Opposition candidates pulled out of Sunday's congressional and municipal
elections in the hemisphere's poorest country, which is still struggling
to build
democratic institutions after decades of dictatorship.
They complained results of the May 21 first-round vote were miscalculated
to
give Aristide's Lavalas party a strong lead.
The OAS, which observed the May vote, said Haiti's election body calculated
the
results in a way that gave Lavalas more outright victories in Senate seats
than it
was due. Candidates needed a simple majority to win in the first round.
"The OAS electoral observation mission has determined that, according to
provisions of Haiti's own electoral legislation, the final results for
the senate
elections as proclaimed by the Provisional Electoral Council are incorrect,"
the
OAS said in a statement.
"The mission cannot consider them either accurate or fair," it said.
"As a result, the mission announced it will not observe the second round
of the
electoral process scheduled to take place on Sunday, July 9th," the statement
said.
The United States slammed Haiti's government earlier on Friday for not
holding
runoffs of the tainted senate races on Sunday.

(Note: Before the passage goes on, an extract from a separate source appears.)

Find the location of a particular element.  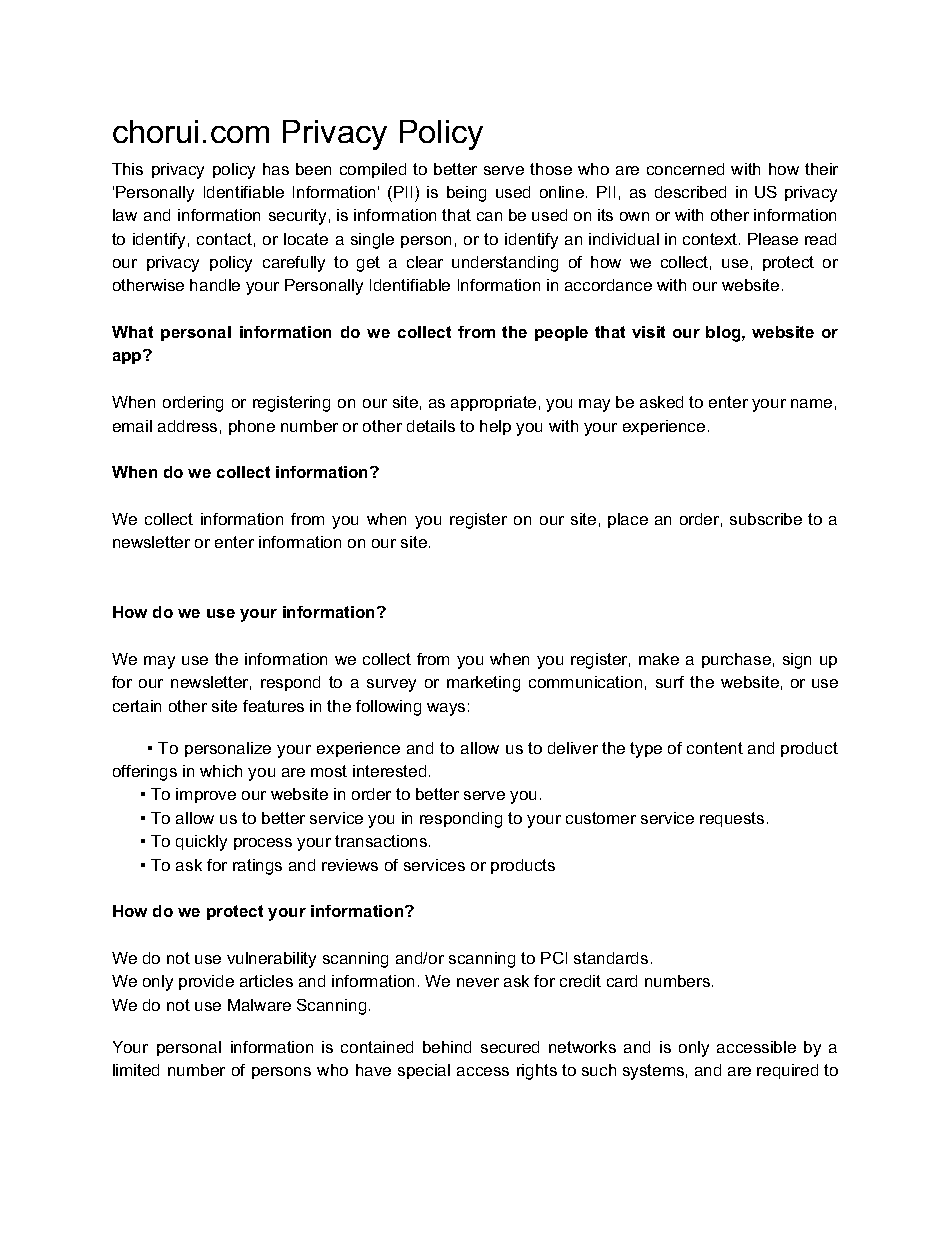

State Department spokesman Richard Boucher told reporters that the methods
used to tabulate the results were incorrect and cast doubts over the whole
election.
"The failure of the Haitian government and the electoral authorities to
use the
proper method in determining winners in the senate election certainly calls
into
question the credibility of the entire Haitian election process," he added.
The U.S. government, the United Nations and the OAS, which groups all nations
of the hemisphere except Cuba, had pressed Haiti to hold the runoffs.
But Haitian Primer Minister Rene Preval, returning on Wednesday from a
summit
of the Caribbean nations organization Caricom in Saint Vincent, said the
results
given by Haiti's Provisional Electoral Council (CEP) were final.
"We regret the decision that they won't monitor the election," CEP spokesman
Frantz Faustin said in Port-au-Prince, the Haitian capital. "We would appreciate
their comments. We would welcome them if they decided to come. But we
respect their decision."
Caricom had asked the Haitian government to reexamine its vote counting
methods.
Aristide, a former Catholic priest, is widely expected to run for president
and win
later this year.
Haiti's first freely elected president, Aristide was overthrown in 1991
by a
military coup that resulted in a reign of terror that ended in 1994 when
the United
States sent 20,000 troops to restore Aristide.
Haiti's government has been paralyzed for most of the past three years
after
parliamentary elections held in April 1997 were declared fraudulent. Preval
dissolved Parliament in January 1999 and has since ruled by decree.
Sunday's election aims to fill 19 of the 27 seats in the Senate and all
83 seats in
the Chamber of Deputies, as well as thousands of municipal posts nationwide.